9 heures, un samedi matin. Le comité de quartier du Puntettu a invité à une visite guidée de Terra Vecchia. Ils sont nombreux au rendez-vous sur la place du marché de Bastia.

Affluence sympa. Très curieuse d’apprendre. De découvrir. Guide de la promenade : la très « pro » Isabelle Florès. Au programme une dizaine de demeures bastiaises bâties au XVIIème siècle, en une époque où calme, et paix riment avec prospérité. Parcours rue des Terrasses, rue Carbuccia, rue Droite, descente Romieu, rue des Mulets, place de l’huile. Étapes commentées devant e case Cardi et Castagnola, Varese et Rivarola, Bronzini di Caraffa, Guasco et Videau, Bonavita et Romieu, et enfin arrivée devant a casa Montesoro. Le chemin suivi dit les riches commerçants bastiais, leurs fortunes inscrites dans des détails révélateurs des portails, halls, montées d’escaliers de leurs demeures. Autant de traces à conserver dans la mémoire collective de la ville pour que son passé serve à forger son avenir. De halte en halte l’histoire de Bastia avec ses rivalités familiales, avec ses alliances, avec ses réalisations. Escales sans doute la plus inédite pour la majorité des participants : cette petite place dell’olio. C’est là que les Montesoro avaient édifié leur maison. Là, qu’ils s’étaient lancé dans le commerce de l’huile de myrte indispensable au tannage des peaux. C’est d’ailleurs non loin de cet endroit qu’étaient établis, sur le ruisseau du Guadello, des tanneurs. Aujourd’hui a casa Montesoro avec ses fragiles trésors architecturaux est menacée de destruction par un projet de la mairie contre lequel s’insurgent les habitants du cru et les amoureux du vieux Bastia, parce qu’il va raser un lieu de vie convivial. Parce que démolition de cinq immeubles, construction d’un parking de 80 places, dont 70 privatives, et divers aménagements afférents coûtent plus cher qu’une réhabilitation du bâti ancien, qui n’est d’ailleurs pas insalubre. Parce que l’attrait culturel et touristique de la ville va perdre en intensité. En poésie. En authenticité. Parce que l’ardoise à payer pour cette opération immobilière ne se justifie pas ni au plan social, ni au plan économique, ni au plan du potentiel de développement, ni au plan historique et architectural. Cette opération alimente aussi beaucoup de rumeurs autour du vieux Bastia qui est un vrai bijou. Pourquoi, par exemple, la municipalité achète-t-elle des appartements et des locaux dans ces quartiers anciens, si c’est pour les laisser en déshérence (1) ? Pourquoi diverses pressions sur les habitants des lieux, en particulier en dégainant si facilement des menaces d’arrêtés de périls plutôt… intempestifs ?

Michèle Acquaviva-Pache

(1) Au 4 rue Carbuccia la mairie ne s’est-elle portée acquéreuse d’un local dont le plafond se serait effondré faute de vigilance de sa part tandis que les copropriétaires sont appelés à ouvrir leurs portefeuilles pour réparer les dégâts ?
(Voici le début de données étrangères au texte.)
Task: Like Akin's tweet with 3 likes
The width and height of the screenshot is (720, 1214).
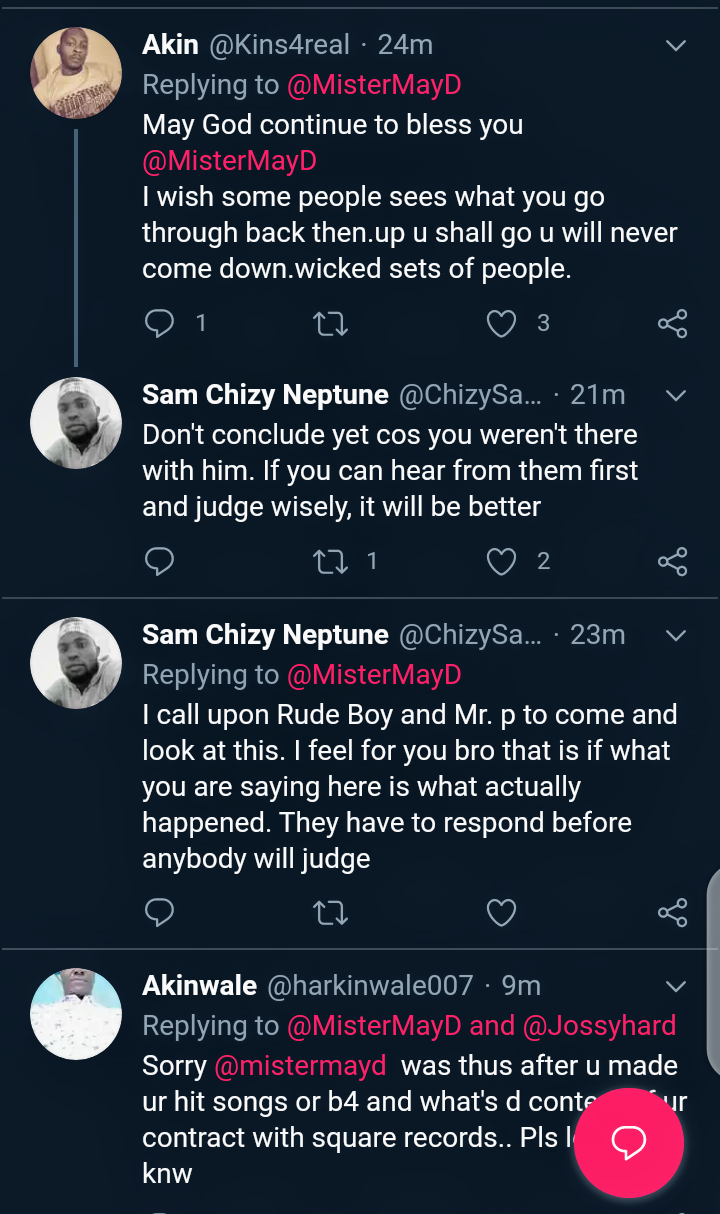Action: (x=501, y=323)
« Ici, on est porteurs de valeurs patrimoniales, il n’est qu’à interroger les guides touristiques. On est également porteurs de valeurs humaines car la cohésion sociale et la convivialité vraie on connait ! »

Michèle Chirat et Malou Emmanuelli (Comité du Puntetto)
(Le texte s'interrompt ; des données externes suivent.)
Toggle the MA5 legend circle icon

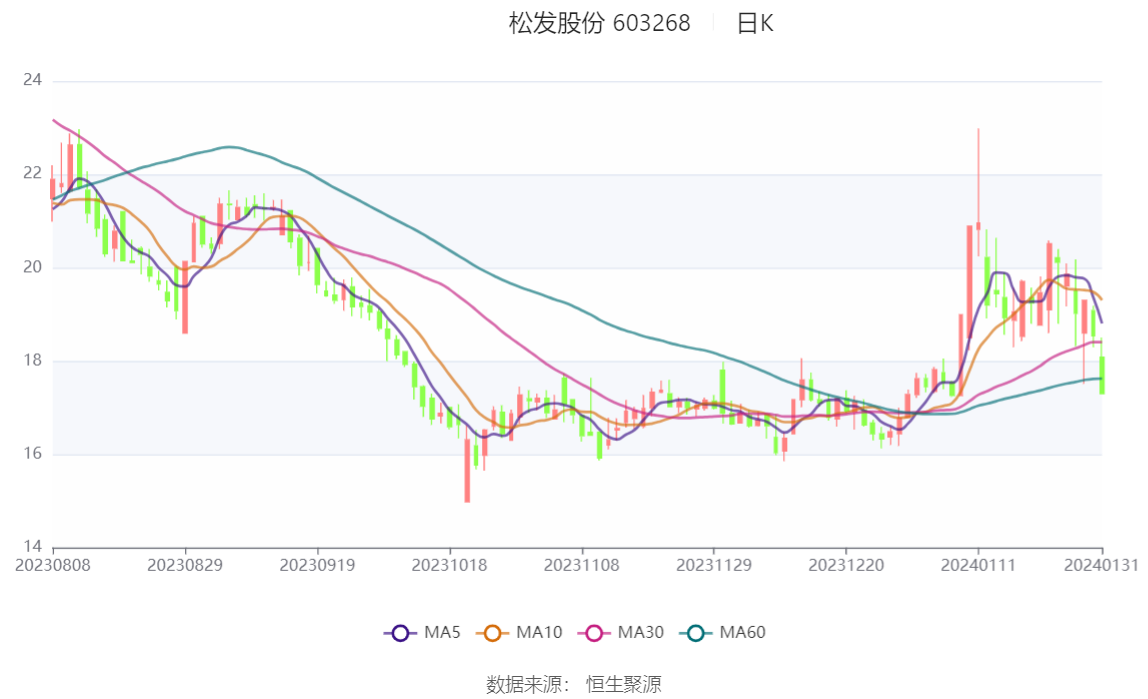coord(400,633)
Pour ceux qui ne connaissent pas bien le vieux Bastia pouvez-vous situer, localiser le Puntettu ?

Le Puntettu est au-dessus du quai sud du Vieux Port. Il comprend un espace partant du pied de la citadelle et allant jusqu’à l’immeuble Pouillon, qui s’élève au creux de l’anse portuaire.

Qu’est-ce qui fait la singularité du Puntettu par rapport à d’autres endroits de la ville ?
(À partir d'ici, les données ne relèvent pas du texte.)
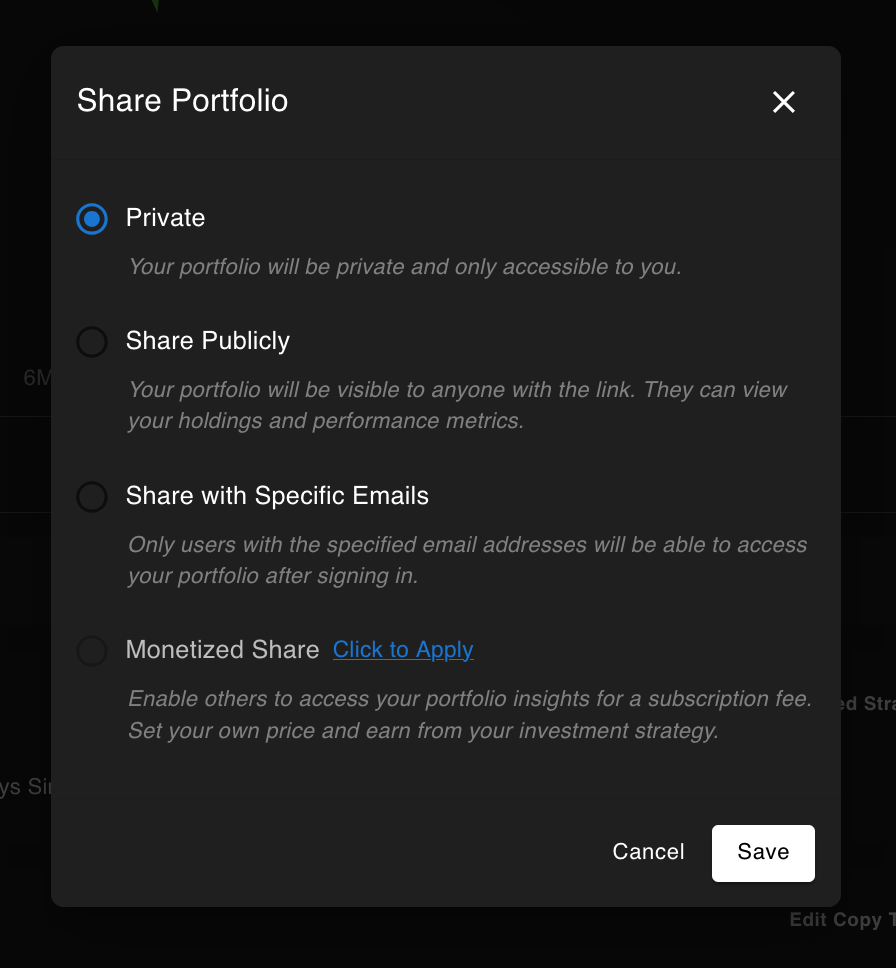Save the portfolio sharing setting

point(763,853)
C’est le plus ancien habitat de Bastia, là où ce sont installés les gens de Cardo quand ils sont descendus au bord de la mer pour développer des activités maritimes et de pêche. C’est le quartier de Pesce Anguilla, le Gavroche bastiais, héros inventé par l’écrivain Sebastiano Dalzeto lorsqu’il écrit le premier roman moderne en langue corse. C’est le lieu connu pour ses « belles » dames. Quartier populaire par excellence, on y trouve aussi des demeures remarquables comme les maisons Romieu, Bonavita, Montesoro.

Que reste-il de la figure de ce môme déluré, impertinent qu’est Pesce Anguilla et que la prêtrise hissera dans l’échelle sociale ?

Un esprit de village. Une atmosphère familiale. Sur la piazza dell’olio, qui est un espace fermé, les enfants jouent toujours en toute tranquillité. Ici, les gamins qu’on a vu naître on continue à les embrasser lorsqu’ils sont grands. Au Puntettu, la mixité sociale dont on nous rebat les oreilles ça marche, car il y a une vraie intégration grâce à la transmission qui s’opère entre les générations.

Pourquoi un mépris pour ce quartier de la part de certains édiles ?

C’est bien plus que du mépris ! C’est de la honte qui est ressentie pour ces anciens quartiers qui sont taxés de miséreux. Alors on veut faire table rase… Détruire ! Or, avec ce genre de réaction on se trompe lourdement. Ici, on est porteur de valeurs patrimoniales, il n’est qu’à interroger les guides touristiques. On est également porteurs de valeurs humaines car la cohésion sociale et la convivialité vraie on connait !

Qui habitent le Puntettu aujourd’hui ? On dit que c’est très bobo !

Il y a ceux qui ont hérité et ceux qui ont acheté. Mais depuis quelques années la mairie préempte les ventes sans reloger personne dans les appartements qu’elle acquiert. Résultat : le quartier se vide et cette politique le dépeuple. Dire qu’il n’y a que des bobos c’est faux. Le quartier est très mélangé. La mixité sociale, culturelle, économique, religieuse est une réalité.

Quand et comment s’est constitué le comité de quartier ?

En 2007, quand on a découvert le projet de démolition de cinq immeubles, la construction d’un parking jointe à une promotion immobilière. Notre but c’est de défendre une politique de réhabilitation. En ce sens on a fait des propositions chiffrées. Parallèlement on veut aider les copropriétaires et promouvoir des animations.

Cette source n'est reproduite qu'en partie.